Beaucoup de poissons en sont friands et les avalent d’un seul coup, coquille comprise, emportant au fond de leur estomac le pinnothère, petit crabe parasite, qui vit à l’intérieur de la coquille en parfaite harmonie avec la moule. Il leur faut maintenant en avaler de plus en plus car la moule sauvage tend à voir sa taille diminuer.
Les moules sauvages sont donc de plus en plus rares et ont tendance, dans les estuaires où elles vivent, d’être littéralement étouffées par la vase quand elles ne sont pas souillées par les déchets mazoutés et autres polluants. Il existe au large de la presqu’île du Cotentin, des bancs sauvages naturels et encore sains, mais leur production ne suffirait pas.


Heureusement il y a la mytiliculture, l’élevage des moules dans des parcs. On prête à un certain Patrick Walton l’invention des bouchots, alors qu’il avait fait naufrage à la pointe de l’Escale, en Charente-Maritime, c’est sans doute pour cette raison que le port de l’Aiguillon fut le premier centre de mytiliculture.

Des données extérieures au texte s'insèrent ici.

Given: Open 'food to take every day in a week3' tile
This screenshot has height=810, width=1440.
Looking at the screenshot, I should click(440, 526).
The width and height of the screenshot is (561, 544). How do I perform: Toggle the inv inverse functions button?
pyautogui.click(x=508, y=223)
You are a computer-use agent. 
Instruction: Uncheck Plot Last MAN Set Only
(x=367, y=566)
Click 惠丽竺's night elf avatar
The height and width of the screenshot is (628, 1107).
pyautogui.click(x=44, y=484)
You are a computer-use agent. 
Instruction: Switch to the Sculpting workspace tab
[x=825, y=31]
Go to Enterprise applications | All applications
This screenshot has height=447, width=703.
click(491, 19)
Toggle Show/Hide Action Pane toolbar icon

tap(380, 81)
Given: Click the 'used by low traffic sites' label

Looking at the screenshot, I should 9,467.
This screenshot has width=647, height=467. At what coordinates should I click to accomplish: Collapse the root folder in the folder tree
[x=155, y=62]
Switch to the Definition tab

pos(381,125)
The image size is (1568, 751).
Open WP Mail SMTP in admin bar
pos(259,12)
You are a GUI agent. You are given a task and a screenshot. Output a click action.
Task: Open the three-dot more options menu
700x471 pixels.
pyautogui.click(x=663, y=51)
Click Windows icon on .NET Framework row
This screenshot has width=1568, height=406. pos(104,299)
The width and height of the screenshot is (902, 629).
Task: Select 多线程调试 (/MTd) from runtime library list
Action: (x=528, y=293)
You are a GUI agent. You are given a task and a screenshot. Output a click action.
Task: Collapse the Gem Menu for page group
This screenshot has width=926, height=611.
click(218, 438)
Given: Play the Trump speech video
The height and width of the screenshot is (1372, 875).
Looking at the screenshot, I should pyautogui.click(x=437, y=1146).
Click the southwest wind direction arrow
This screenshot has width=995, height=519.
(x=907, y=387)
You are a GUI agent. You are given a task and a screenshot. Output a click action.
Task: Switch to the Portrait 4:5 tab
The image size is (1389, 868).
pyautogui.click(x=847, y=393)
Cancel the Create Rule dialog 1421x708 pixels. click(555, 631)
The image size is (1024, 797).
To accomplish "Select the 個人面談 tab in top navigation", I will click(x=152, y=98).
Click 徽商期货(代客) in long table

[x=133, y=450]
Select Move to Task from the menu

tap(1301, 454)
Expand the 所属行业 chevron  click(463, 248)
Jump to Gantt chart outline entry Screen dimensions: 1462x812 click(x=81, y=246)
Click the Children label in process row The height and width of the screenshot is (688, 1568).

La légende raconte qu’il avait tendu des branches entre des pieux de bois pour capturer des oiseaux. En fait d’oiseaux se furent des moules qui vinrent s’y fixer, il avait nommé ce système « boat shoot » que les autochtones francisèrent en bouchots et qu’ils adoptèrent en modifiant quelques paramètres : les rangées de piquets de bois sont séparées entre elles par une distance qui permet le passage d’une barque. On trouve ce système en Charente et Normandie, là où les marées ont de fortes amplitudes.
Sur des fonds durs ou rocheux, on peut pratiquer l’élevage à plat, si le parc est abrité des houles et ne découvre pas à marée basse, c’est la méthode utilisée aux Pays-Bas, dans l’estuaire de l’Aven en Bretagne ainsi qu’en Normandie autour de Cherbourg et Boulogne-sur-Mer. La dernière méthode est davantage prisée en Méditerranée ou dans des baies qui découvrent peu. C’est l’élevage en suspension, dit sur cordes. Les moules sont fixées sur des cordes de naissain qui pendent dans l’eau et sont reliées à des traverses montées sur les bois flottants ou fixes : ce sont les typiques tables d’élevage de l’étang de Thau.


Les moules qu’elles soient sauvages ou d’élevage, sont toujours lavées, triées et contrôlées avant d’être livrées aux distributeurs. Leur provenance est toujours précisée, soit moules de « gisement naturel coquillier », soit « moules de bouchots » ou de « parcs ».


Regardez donc bien d’où proviendront les moules que vous utiliserez pour votre recette. Achetez-les fraîches, les valves bien refermées. Elles sont maintenant vendues nettoyées ce qui évite la fastidieuse corvée de nettoyage.


Les traditionnelles moules frites des pays anglo-saxons sont souvent exquises, de même que les moules marinières et mouclades bien de chez nous, essayez aussi les moules « à l’éclade », ouvertes sur un feu de bois, les soupes de moules, les moules gratinées, farcies, à l’huile et à la tomate comme les tapas espagnoles, en brochettes et en salade. Elles se marient à toutes sortes d’épices : safran, curry, poivre et piment d’Espelette et aux herbes potagères dont les oignons… Mangez-en, cela vous fera du bien, les moules sont riches en vitamines B et B12, en phosphore, fer et zinc comme tous les poissons et frits de mer et peu caloriques.